Thursday 21 February 2013

Turkey and Eggplant Parmagiana Casserole

One of the things I love about produce is how beautiful it is.  To me, the well stocked bins at the farmer's market look like jewel cases, filled with treasures of all shapes, sizes, and colours.  I cannot resist picking up all those treasures; experiencing their weight and texture, and their glorious scents.  

There are fewer treasures in the market at this time of year.  For those of us who try to shop seasonally, the long months of late winter and early spring can mean a seemingly endless repetition of the same few fruits and vegetables.  I'm pretty good at creating variety through different preparations but, even so, I long for the bright greens, deep reds, and rich purples that summer produce brings.  

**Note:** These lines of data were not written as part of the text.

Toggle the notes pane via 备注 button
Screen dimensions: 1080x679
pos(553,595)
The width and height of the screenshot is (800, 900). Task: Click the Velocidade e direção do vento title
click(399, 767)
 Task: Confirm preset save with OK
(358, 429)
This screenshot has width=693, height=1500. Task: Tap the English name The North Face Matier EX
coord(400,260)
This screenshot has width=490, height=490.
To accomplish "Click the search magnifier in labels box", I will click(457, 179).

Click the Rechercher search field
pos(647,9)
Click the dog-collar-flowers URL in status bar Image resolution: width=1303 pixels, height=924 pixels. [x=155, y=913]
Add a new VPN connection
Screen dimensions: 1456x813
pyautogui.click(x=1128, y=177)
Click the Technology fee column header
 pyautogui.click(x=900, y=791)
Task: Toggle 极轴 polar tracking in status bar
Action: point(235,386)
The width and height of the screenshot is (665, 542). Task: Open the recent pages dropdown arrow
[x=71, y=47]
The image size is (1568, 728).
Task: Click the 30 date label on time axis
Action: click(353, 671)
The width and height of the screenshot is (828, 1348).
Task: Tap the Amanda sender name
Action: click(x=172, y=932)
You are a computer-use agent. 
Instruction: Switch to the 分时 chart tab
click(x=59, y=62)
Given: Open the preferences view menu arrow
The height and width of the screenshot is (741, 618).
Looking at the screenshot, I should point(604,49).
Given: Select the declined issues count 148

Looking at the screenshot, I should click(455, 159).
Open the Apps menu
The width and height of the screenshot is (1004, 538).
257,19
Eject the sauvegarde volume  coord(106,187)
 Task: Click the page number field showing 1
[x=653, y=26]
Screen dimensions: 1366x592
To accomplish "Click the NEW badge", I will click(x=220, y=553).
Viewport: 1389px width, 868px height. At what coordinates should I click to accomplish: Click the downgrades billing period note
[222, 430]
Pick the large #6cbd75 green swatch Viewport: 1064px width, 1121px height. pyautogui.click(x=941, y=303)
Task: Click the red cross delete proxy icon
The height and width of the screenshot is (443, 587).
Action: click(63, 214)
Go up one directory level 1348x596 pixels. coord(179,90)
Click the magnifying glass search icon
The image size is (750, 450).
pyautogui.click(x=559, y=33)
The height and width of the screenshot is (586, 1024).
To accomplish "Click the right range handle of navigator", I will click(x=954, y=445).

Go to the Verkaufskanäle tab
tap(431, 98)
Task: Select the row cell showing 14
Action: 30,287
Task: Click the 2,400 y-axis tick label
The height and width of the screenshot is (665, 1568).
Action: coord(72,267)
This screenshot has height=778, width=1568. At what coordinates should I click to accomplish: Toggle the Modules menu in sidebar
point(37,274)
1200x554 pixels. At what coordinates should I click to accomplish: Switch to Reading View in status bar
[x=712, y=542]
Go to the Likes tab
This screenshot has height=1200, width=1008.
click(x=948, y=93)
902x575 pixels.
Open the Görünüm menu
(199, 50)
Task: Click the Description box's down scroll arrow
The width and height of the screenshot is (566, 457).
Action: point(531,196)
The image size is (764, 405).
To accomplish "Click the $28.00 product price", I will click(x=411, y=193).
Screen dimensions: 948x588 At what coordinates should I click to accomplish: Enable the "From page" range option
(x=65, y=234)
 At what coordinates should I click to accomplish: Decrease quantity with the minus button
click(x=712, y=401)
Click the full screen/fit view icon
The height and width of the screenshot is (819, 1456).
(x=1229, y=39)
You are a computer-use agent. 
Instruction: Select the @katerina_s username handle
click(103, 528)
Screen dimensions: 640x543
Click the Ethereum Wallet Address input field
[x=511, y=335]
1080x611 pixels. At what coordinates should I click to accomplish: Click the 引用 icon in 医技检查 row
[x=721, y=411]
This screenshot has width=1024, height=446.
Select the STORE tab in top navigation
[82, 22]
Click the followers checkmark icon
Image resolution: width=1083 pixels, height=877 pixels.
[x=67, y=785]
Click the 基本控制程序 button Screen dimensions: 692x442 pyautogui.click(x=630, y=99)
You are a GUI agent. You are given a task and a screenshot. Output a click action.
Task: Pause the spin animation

You'll understand, then, why I was delighted to see beautiful eggplants at the market recently.  They were near flawless; dark purple with vibrant green caps.  I couldn't resist.  I picked one up and brought it home, intending to serve it for supper.

Plans changed, and my eggplant languished in the fruit dish on the counter for some days.  It didn't spoil, but I could tell from its diminishing weight and drying cap that I needed to use it up soon.

My fella requested eggplant parmagiana; a layered dish not unlike lasagna, made with breaded, fried eggplant slices instead of pasta.  I love the flavours too and I wanted to use up the eggplant, but I wasn't looking forward to the frying of the slices, or to assembling a layered dish. 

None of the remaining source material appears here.